Movimento 0deps: Local Dependencies and Immutable Contracts
Software developers often install hundreds of external libraries. Modern frameworks rely on thousands of transitive dependencies. This means your application runs code from strangers.
This creates a software supply chain risk.
Every dependency increases your attack surface. It can:
- Introduce security flaws.
- Become a target for supply chain attacks.
- Get abandoned by maintainers.
- Change its public API.
- Break backward compatibility.
The 0deps movement asks a simple question: What if your application only relies on code you control?
In the 0deps model, you embed necessary dependencies directly into your project repository. You stop downloading them dynamically during builds. Everything needed to run the application stays in the repo from the start.
This approach provides:
- Reproducible builds.
- Less reliance on external registries.
- Centralized security audits.
- Higher predictability.
The core principle is not to keep code static. Implementations and algorithms must evolve to fix bugs and improve security. What stays stable is the public contract.
Each library exposes a carefully designed interface. Examples include:
- authenticate()
- createSession()
- verifyPasskey()
These functions define a contract. The contract never changes. You can rewrite the code behind it or swap the library entirely.
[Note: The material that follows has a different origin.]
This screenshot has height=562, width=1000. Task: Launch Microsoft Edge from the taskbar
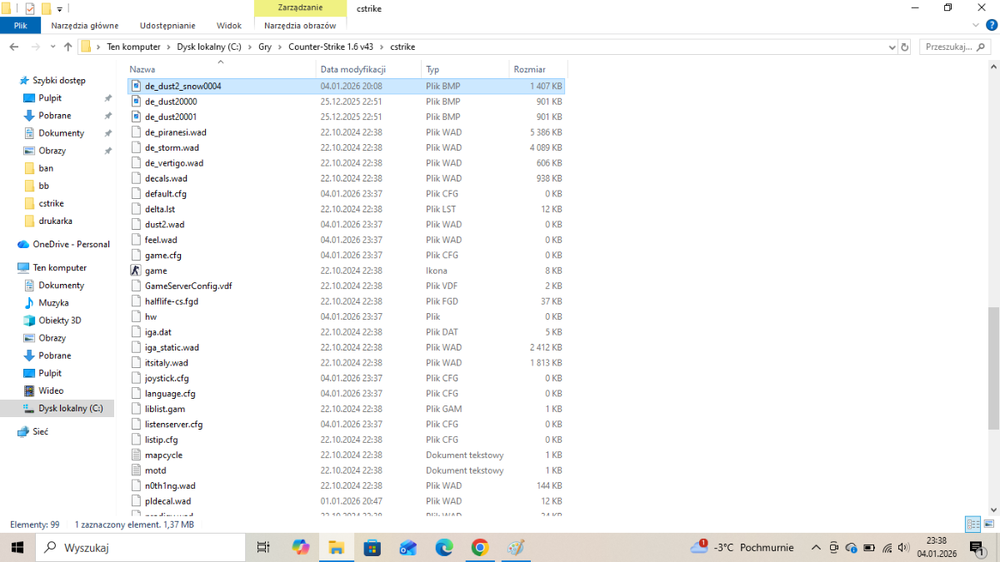point(444,547)
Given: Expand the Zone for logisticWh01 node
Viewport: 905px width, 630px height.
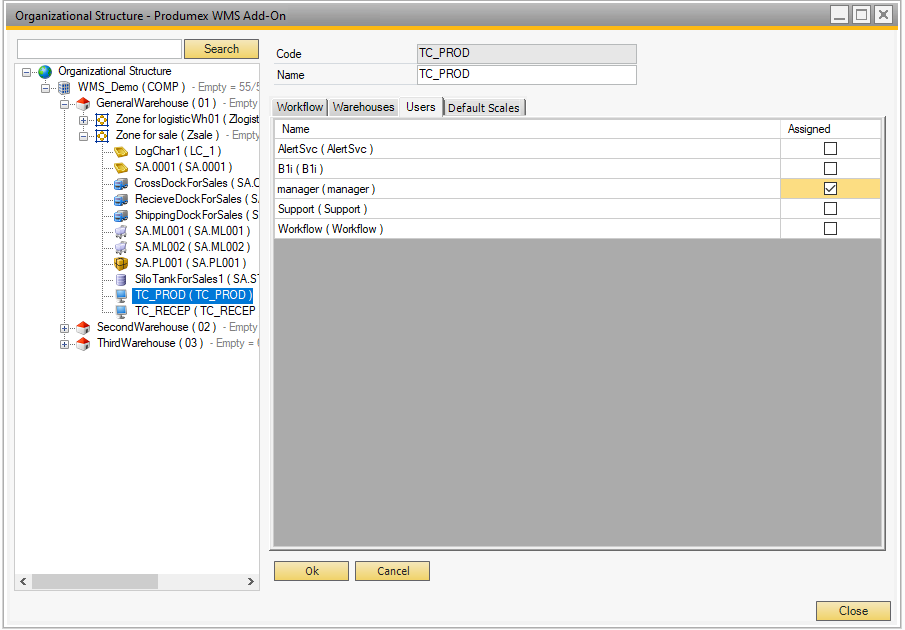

The rest of your application will not notice the change.
When a vulnerability appears, you usually face two problems:
- Fixing the flaw.
- Checking if the update breaks your app.
In a 0deps architecture, the second problem disappears. You update the internal implementation while the public API stays the same. Your application keeps working without code changes.
You isolate external integrations using an internal adapter: Application -> Public Interface -> Adapter -> Implementation
If a library disappears tomorrow, you only change the adapter. No other part of your app breaks.
0deps does not make software perfect. It reduces supply chain risks. It prevents issues like malicious packages, registry compromises, and dependency confusion.
Projects last for decades. Libraries and frameworks change. With 0deps, your application continues to use the same stable contracts regardless of how the ecosystem evolves.